## Text shown
- - - -
Strategy's perpetual preferred stock STRC fell to a record intraday low of $71.25 on Friday after U.S. markets opened, trading roughly 29% below its engineered $100 par value before firming to $75.30, a nearly 0.5% decline on the day, according to Yahoo Finance. The slide extends a slide that took STRC to about $82.53 last week and comes as $BTC trades near $60,130, down roughly 5% over the past week and recovering slightly from a 21-month low of $58,188 reached on Thursday, per CoinGecko. Strategy's common stock MSTR slipped as low as $82.33 before ticking up about 0.5% to $85.80 on Friday and is down more than 84% from its November 2024 all-time high.

The rout has revived comparisons on social media between STRC and Terra's UST, the algorithmic stablecoin whose 2022 collapse erased about $40 billion. Benchmark-StoneX analyst Mark Palmer pushed back on the framing, writing in a Monday note that "STRC is not a stablecoin" and that "Strategy's objective has been to support STRC's trading at a level near $100, not to guarantee it." Palmer described the move as "a market-driven reset of required yield" rather than a depeg, noting that "something that was never pegged cannot be depegged." Unlike UST, which held its dollar value through a mint-and-burn loop with sister token LUNA, STRC is a variable-rate perpetual preferred backed indirectly by Strategy's 847,363 BTC, worth about $54.5 billion according to the company's Monday disclosure.
- - - -
## Dataset entries

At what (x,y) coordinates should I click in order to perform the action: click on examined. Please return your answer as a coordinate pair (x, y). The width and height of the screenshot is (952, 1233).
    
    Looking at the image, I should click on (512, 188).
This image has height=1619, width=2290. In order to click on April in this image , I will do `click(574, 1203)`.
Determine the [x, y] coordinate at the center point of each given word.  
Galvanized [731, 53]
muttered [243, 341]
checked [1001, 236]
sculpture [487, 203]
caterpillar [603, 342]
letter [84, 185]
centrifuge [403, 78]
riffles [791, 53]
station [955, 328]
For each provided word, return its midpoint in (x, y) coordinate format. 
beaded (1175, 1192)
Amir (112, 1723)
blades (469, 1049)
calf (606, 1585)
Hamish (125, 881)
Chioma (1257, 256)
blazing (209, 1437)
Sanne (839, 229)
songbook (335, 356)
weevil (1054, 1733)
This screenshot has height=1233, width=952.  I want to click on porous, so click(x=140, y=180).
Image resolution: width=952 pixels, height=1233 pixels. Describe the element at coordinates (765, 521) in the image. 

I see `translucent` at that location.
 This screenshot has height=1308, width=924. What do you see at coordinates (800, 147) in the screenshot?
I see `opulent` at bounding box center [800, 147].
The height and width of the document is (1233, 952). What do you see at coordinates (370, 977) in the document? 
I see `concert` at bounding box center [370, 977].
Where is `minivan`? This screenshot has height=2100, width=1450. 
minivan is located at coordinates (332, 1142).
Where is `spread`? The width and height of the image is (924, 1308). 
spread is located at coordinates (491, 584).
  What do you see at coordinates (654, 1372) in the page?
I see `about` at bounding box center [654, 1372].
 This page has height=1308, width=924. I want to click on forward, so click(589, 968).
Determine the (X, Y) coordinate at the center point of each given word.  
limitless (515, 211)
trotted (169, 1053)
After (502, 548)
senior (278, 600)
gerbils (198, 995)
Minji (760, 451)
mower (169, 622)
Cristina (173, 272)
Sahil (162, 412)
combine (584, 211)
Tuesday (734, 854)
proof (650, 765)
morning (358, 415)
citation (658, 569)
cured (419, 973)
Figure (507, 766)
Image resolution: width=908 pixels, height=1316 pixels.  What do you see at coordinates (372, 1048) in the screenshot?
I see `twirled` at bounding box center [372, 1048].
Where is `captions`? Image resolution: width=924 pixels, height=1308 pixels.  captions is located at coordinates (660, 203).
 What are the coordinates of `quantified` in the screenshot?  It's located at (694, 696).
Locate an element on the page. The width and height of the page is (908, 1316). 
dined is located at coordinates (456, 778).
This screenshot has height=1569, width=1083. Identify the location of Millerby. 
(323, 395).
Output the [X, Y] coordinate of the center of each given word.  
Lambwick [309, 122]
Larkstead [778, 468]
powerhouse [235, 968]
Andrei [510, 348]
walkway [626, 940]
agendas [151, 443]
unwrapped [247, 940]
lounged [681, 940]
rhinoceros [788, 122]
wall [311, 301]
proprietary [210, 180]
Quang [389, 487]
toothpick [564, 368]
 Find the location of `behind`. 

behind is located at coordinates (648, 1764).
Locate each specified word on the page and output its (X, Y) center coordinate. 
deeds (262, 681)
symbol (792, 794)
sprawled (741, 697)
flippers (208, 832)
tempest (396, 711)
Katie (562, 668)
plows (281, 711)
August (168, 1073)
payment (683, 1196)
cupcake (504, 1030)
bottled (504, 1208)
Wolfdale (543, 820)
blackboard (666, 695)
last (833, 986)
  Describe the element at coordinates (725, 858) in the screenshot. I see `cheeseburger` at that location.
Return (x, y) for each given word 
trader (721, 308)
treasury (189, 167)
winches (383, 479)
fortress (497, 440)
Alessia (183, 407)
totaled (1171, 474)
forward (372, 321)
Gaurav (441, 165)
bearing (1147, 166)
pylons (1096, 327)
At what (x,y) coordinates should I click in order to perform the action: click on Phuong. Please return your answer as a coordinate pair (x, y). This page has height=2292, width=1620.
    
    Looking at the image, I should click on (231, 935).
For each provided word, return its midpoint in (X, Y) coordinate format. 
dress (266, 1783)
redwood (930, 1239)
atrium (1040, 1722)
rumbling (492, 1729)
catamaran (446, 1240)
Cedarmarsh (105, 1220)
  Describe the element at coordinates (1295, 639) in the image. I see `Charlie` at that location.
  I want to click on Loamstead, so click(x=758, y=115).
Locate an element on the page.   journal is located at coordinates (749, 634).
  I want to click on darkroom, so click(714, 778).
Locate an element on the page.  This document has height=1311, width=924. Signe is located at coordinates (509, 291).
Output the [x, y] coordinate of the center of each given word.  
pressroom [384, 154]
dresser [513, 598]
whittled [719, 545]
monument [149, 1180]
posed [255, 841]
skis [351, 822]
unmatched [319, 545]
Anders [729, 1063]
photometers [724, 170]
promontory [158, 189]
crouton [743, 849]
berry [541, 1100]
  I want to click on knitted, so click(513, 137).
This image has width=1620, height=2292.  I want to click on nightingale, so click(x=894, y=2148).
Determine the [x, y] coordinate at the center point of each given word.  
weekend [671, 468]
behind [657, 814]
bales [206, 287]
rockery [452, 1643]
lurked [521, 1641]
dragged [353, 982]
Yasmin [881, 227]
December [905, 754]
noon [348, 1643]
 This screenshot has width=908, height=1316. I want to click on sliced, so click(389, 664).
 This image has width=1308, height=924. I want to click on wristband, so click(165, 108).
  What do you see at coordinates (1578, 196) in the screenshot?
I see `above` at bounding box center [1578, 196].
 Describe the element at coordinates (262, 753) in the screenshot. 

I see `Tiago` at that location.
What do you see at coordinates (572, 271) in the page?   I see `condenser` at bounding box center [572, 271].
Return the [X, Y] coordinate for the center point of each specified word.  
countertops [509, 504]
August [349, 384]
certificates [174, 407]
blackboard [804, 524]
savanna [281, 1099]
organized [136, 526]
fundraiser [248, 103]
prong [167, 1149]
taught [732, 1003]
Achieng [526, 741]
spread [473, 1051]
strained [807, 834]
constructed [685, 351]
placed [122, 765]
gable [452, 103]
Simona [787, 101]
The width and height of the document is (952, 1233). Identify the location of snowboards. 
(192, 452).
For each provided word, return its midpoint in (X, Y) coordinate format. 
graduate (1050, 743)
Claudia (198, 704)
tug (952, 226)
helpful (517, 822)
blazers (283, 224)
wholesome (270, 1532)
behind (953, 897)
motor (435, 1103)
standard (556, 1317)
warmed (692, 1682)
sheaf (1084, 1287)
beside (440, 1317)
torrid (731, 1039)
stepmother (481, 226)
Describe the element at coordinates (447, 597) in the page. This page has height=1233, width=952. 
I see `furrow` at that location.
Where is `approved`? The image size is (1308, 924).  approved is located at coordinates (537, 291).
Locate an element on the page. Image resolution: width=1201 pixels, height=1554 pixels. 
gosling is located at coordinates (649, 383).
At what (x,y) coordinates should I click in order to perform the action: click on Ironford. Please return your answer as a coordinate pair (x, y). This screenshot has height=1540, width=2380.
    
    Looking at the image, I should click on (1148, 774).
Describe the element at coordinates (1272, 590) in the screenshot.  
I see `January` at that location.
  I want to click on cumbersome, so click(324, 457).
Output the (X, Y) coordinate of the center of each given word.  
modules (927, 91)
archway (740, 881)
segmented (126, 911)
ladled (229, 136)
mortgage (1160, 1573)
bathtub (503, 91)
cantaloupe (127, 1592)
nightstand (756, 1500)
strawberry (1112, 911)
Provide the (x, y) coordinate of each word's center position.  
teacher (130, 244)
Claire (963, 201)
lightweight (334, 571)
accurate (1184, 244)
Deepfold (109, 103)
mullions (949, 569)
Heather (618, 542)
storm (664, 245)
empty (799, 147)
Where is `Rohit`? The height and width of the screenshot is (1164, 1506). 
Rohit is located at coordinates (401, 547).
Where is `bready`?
- - - -
## Questions to answer
a. From the text on Strategy's STRC stock, reproduce the portion starting with "Strategy's perpetual preferred" and going on through "2024 all-time high.".
b. In the text on Strategy's STRC stock, how many BTC indirectly back STRC?
Rely only on the text for what follows.

## Answers given
a.
Strategy's perpetual preferred stock STRC fell to a record intraday low of $71.25 on Friday after U.S. markets opened, trading roughly 29% below its engineered $100 par value before firming to $75.30, a nearly 0.5% decline on the day, according to Yahoo Finance. The slide extends a slide that took STRC to about $82.53 last week and comes as $BTC trades near $60,130, down roughly 5% over the past week and recovering slightly from a 21-month low of $58,188 reached on Thursday, per CoinGecko. Strategy's common stock MSTR slipped as low as $82.33 before ticking up about 0.5% to $85.80 on Friday and is down more than 84% from its November 2024 all-time high.

b. 847,363 BTC